What climate stress testing involves, how NGFS scenarios work, and why GCC banks must integrate climate scenario analysis into ICAAP and risk management.
Introduction
How much would a disorderly energy transition, or a future of intensifying heat and water stress, actually cost a Gulf bank? The honest answer for many is: we don’t know yet. Climate stress testing is how they find out — modelling how transition and physical climate risks could hit the portfolio under different futures. With the CBUAE regulation now requiring scenario analysis, it has moved from good practice to supervisory expectation. This article explains it.
What climate stress testing does
Climate stress testing translates climate pathways into financial impacts.

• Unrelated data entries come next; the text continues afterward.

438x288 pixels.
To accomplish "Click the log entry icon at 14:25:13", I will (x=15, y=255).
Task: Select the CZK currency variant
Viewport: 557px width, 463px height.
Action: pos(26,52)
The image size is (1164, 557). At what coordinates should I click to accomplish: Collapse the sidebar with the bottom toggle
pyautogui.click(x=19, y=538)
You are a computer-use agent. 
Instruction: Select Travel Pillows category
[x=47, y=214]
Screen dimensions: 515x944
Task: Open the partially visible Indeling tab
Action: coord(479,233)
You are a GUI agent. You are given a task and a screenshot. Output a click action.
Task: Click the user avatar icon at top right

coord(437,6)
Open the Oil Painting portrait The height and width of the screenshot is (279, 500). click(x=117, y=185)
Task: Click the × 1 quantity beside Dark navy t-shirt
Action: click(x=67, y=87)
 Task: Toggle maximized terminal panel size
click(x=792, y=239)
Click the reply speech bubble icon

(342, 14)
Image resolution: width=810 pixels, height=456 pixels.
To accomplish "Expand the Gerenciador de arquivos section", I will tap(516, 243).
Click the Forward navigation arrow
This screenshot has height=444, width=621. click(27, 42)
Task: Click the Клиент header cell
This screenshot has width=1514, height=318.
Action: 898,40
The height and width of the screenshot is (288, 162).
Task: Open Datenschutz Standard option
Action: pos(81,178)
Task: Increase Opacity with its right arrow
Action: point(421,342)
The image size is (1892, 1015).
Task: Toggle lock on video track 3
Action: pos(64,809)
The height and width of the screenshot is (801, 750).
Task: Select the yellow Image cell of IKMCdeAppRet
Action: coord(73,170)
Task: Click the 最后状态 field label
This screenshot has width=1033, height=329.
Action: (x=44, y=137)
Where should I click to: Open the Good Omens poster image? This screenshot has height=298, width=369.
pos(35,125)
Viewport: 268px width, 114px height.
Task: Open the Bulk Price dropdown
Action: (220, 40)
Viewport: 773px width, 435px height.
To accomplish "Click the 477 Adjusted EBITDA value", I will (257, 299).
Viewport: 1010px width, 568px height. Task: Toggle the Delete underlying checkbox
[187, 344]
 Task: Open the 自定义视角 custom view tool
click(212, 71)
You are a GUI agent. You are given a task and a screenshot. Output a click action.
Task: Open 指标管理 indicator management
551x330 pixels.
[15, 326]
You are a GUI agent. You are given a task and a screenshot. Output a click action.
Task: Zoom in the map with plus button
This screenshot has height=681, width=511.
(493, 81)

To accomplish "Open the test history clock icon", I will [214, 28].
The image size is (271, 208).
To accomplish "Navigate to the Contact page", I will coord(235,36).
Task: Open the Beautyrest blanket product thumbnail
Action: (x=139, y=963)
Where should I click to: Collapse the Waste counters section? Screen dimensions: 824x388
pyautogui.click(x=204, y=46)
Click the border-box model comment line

It assesses two distinct risk types:
| Risk type | What it captures |
|---|---|
| Transition risk | Policy, technology and market shifts to a low-carbon economy — e.g. stranded assets, carbon costs |
| Physical risk | Acute and chronic climate impacts — heat, water stress, extreme events |
For each, the exercise models how the risk flows through to credit, market and other exposures, and ultimately to capital.
NGFS scenarios
The standard reference is the Network for Greening the Financial System (NGFS) scenario set, used by central banks and financial institutions worldwide. The scenarios span a range of futures:
- Orderly — early, smooth transition to net zero.
- Disorderly — late, abrupt transition with higher costs.
- Hot-house world — little action, severe physical risk.
For the GCC, these are typically supplemented with region-specific overlays — the Gulf’s heat, water and oil-economy exposures differ from the global average.
A climate stress test that does not feed ICAAP is an academic exercise. One that does is the start of actually managing climate risk.
Why it matters for GCC banks
GCC banks face a distinctive climate-risk profile: heavy exposure to carbon-intensive sectors on the transition side, and acute physical exposure — extreme heat, water scarcity, coastal risk — on the other. The CBUAE regulation requires scenario analysis and stress testing to identify these risks, and the rest of the region is moving the same way. Done well, and integrated into ICAAP, it turns climate from an unquantified unknown into a managed risk.
How ESGweise helps
ESGweise builds climate stress-testing capability for GCC banks — designing NGFS-aligned scenarios with GCC overlays, modelling transition and physical risk, and integrating the results into ICAAP and risk management. See our strategy and reporting practices and our work with banking and financial services.
Conclusion
Climate stress testing is how a GCC bank turns climate from an assumption into a number — modelling transition and physical risk through NGFS scenarios, with region-specific overlays, and integrating the results into ICAAP. Now a CBUAE expectation, it is becoming standard. The banks that do it properly — and act on the results — will understand their climate exposure before it surprises them.
Frequently asked questions
What is climate stress testing?
Climate stress testing assesses how climate-related risks could affect a bank's portfolio and capital under different future scenarios. It models both transition risk (from policy, technology and market shifts to a low-carbon economy) and physical risk (from acute and chronic climate impacts), translating climate pathways into financial impacts on credit, market and other exposures.
What are NGFS scenarios?
The Network for Greening the Financial System (NGFS) publishes a standard set of climate scenarios used by central banks and financial institutions. They span outcomes such as orderly transition, disorderly transition, and a hot-house world where little action is taken. They provide a common, science-based reference for climate stress testing, often supplemented with region-specific overlays.
Why must GCC banks do climate stress testing?
Because their regulators increasingly expect it. The CBUAE Climate-related Financial Risk Management Regulation requires banks to use scenario analysis and stress testing to identify climate risk, and other GCC regulators are moving the same way. Beyond compliance, stress testing is how a bank actually understands its climate exposure rather than assuming it is small.
How does climate stress testing connect to ICAAP?
Climate stress testing should feed the Internal Capital Adequacy Assessment Process (ICAAP), so that material climate risks are reflected in the bank's view of its capital adequacy. Running climate scenarios as a standalone, disconnected exercise misses the point — the value comes from integrating the results into mainstream risk and capital management.